*Problem details*. After locating the line that contains "Click the group layers icon", transcribe exactly that line and each one after it until the data ends, skipping pictures.

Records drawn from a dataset
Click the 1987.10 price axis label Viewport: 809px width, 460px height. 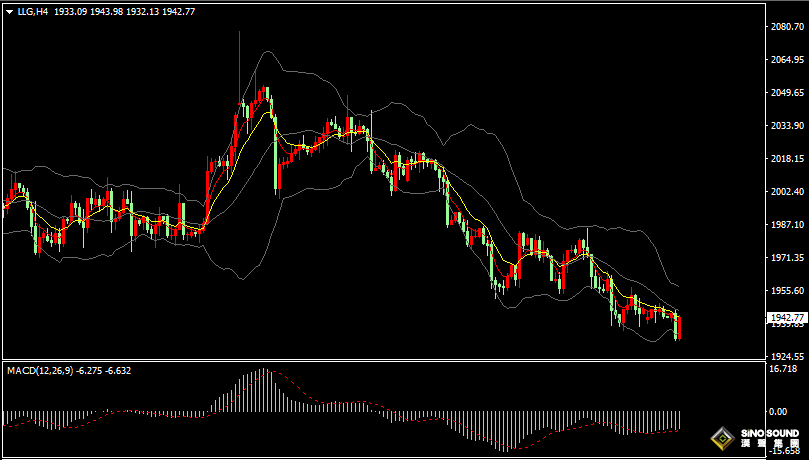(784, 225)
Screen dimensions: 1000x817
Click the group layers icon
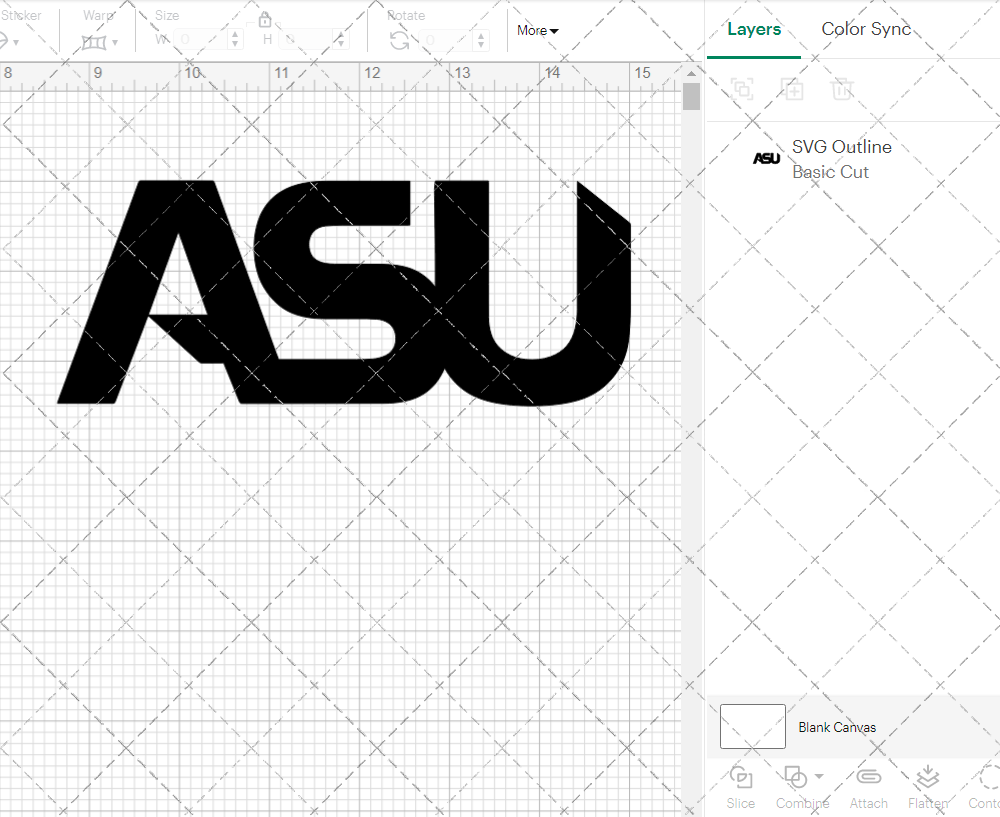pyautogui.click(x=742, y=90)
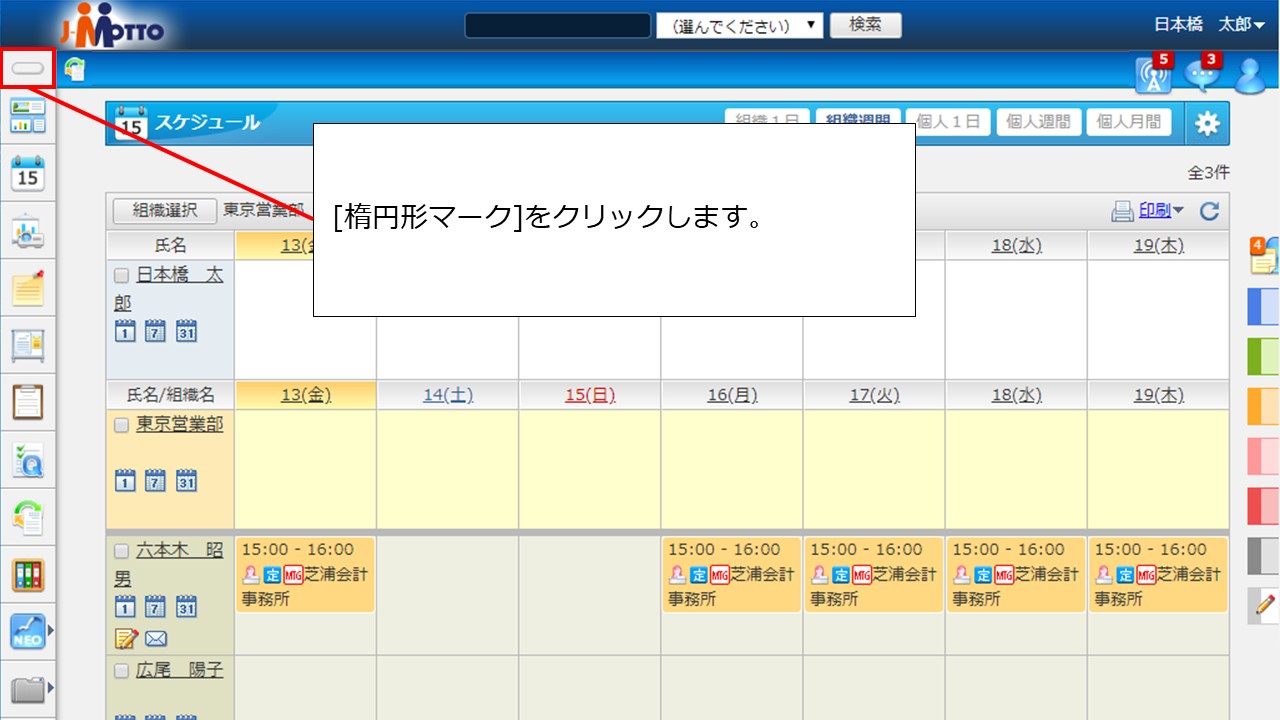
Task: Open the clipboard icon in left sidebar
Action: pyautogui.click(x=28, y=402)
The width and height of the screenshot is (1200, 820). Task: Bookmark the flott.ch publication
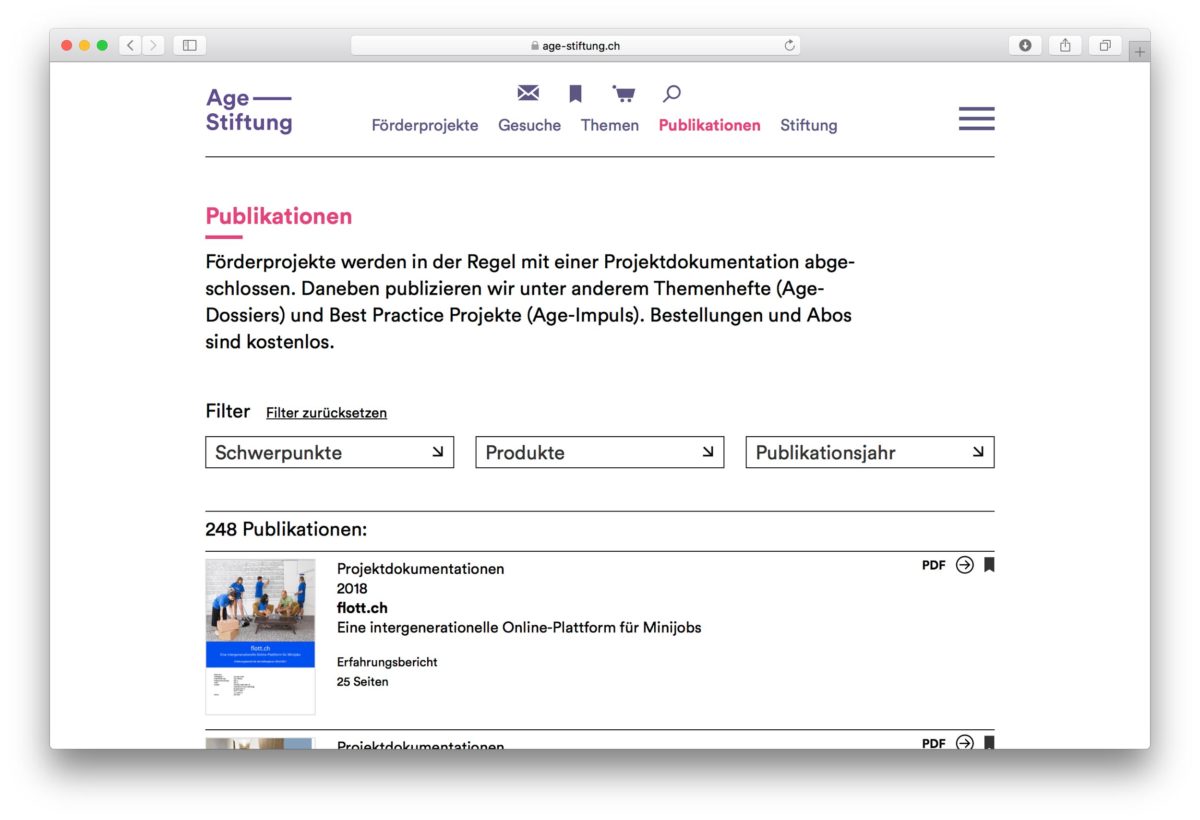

*Result below*.
Click the group layers icon
pyautogui.click(x=742, y=90)
Task: Open the clipboard icon in left sidebar
Action: pyautogui.click(x=28, y=402)
The width and height of the screenshot is (1200, 820). Task: Bookmark the flott.ch publication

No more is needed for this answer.